● **AIM OF THE EXERCISE**
Rewrite the entries below as a numbered list, dropping any blank lines and leaving out the pictures.

● **Entries for locating text and elements**
= = =

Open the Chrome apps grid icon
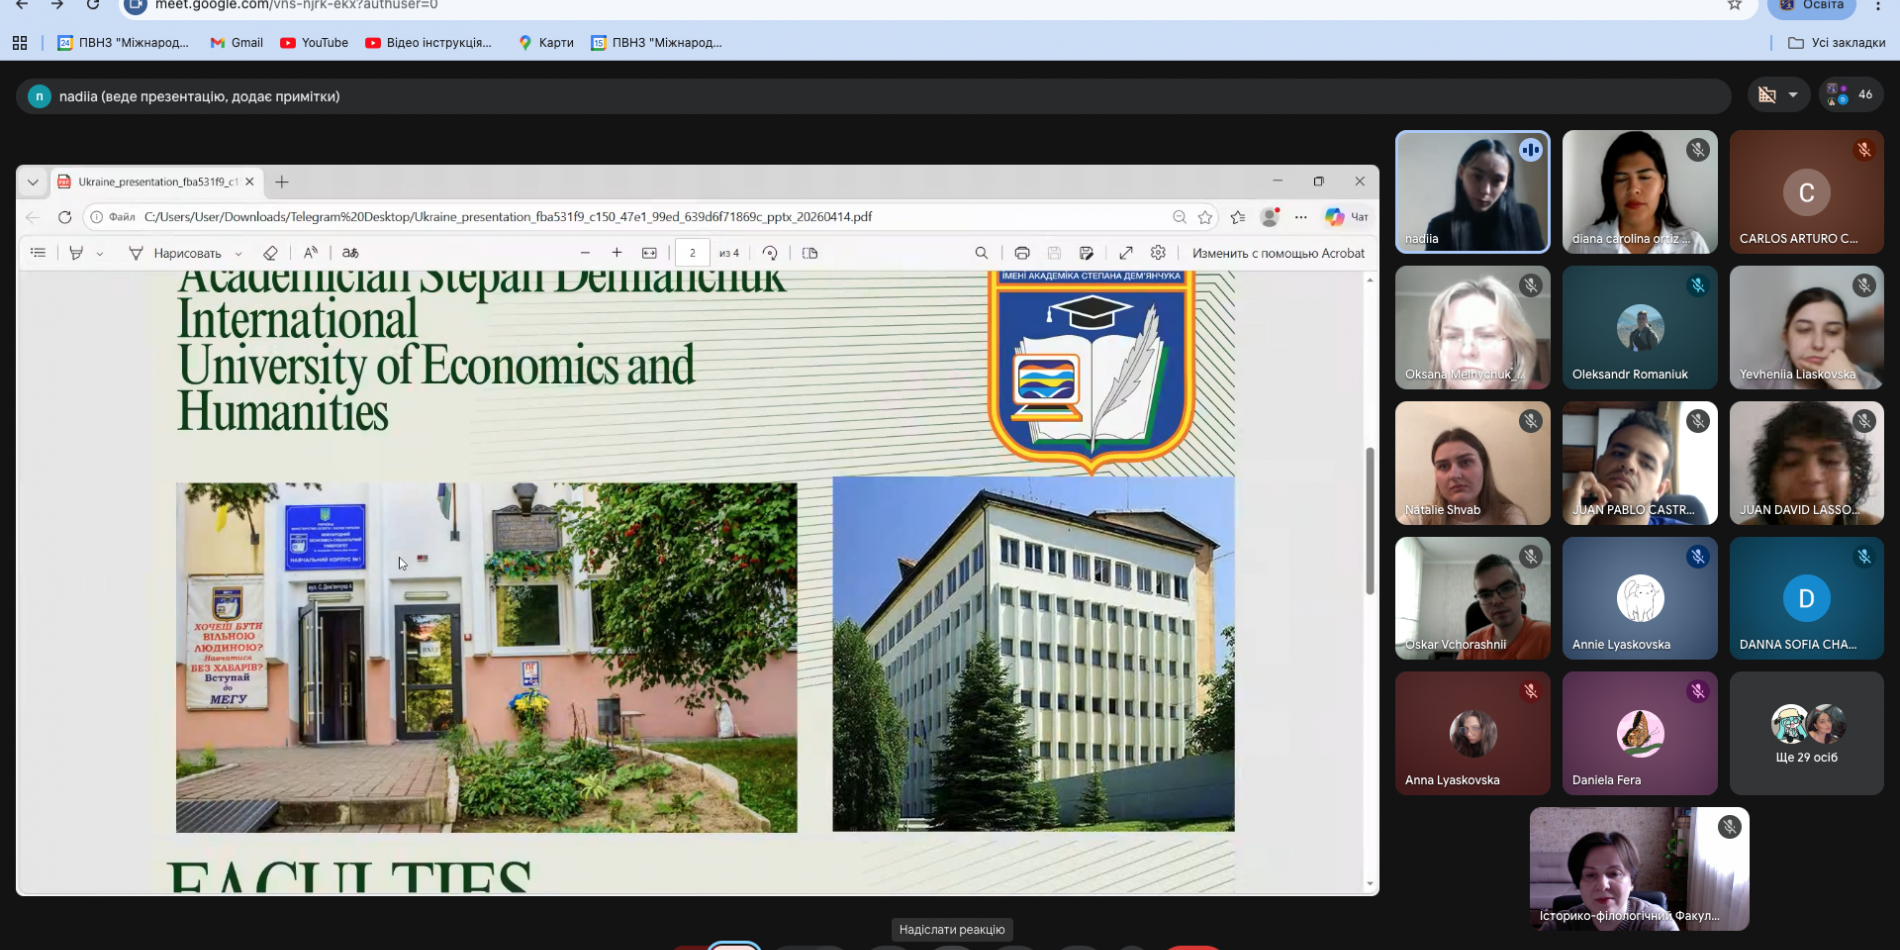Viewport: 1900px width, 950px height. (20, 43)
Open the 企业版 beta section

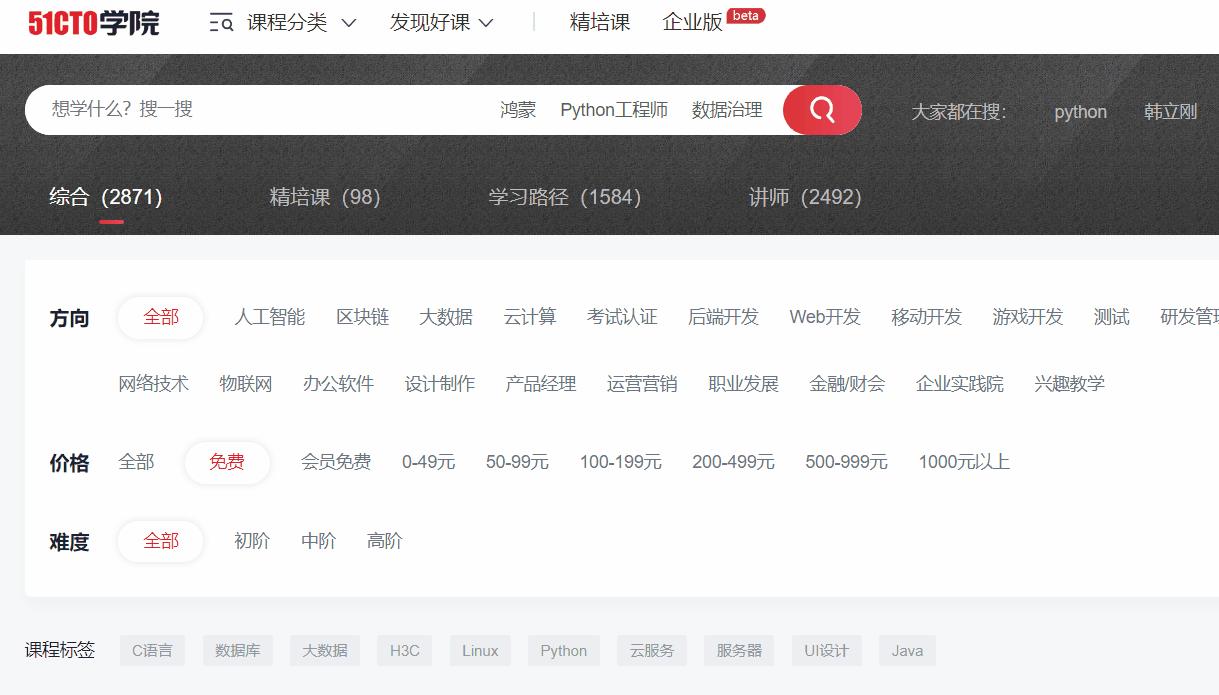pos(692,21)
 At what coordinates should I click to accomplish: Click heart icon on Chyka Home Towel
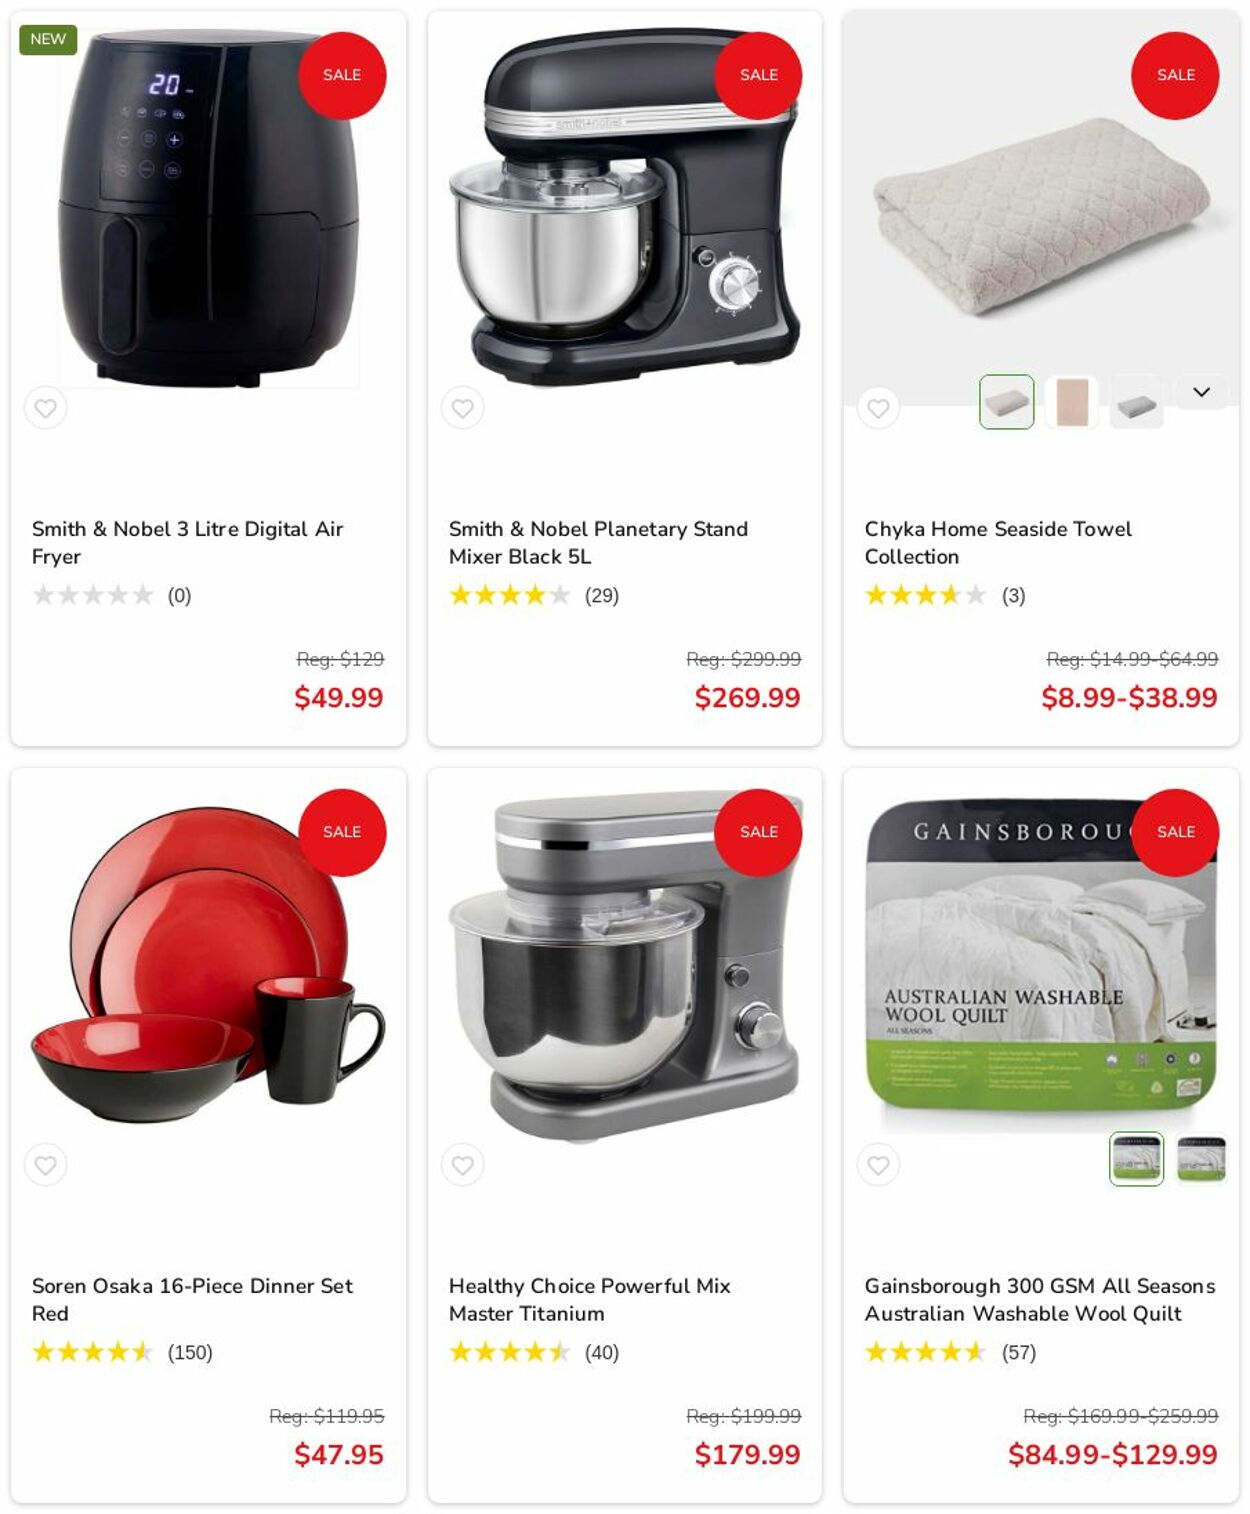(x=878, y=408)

= = =

● **ANSWER FOR THE TASK**
1. Open the Chrome apps grid icon
2. Viewport: 1900px width, 950px height. (20, 43)
3. Open the 企业版 beta section
4. pos(692,21)
5.  At what coordinates should I click to accomplish: Click heart icon on Chyka Home Towel
6. (x=878, y=408)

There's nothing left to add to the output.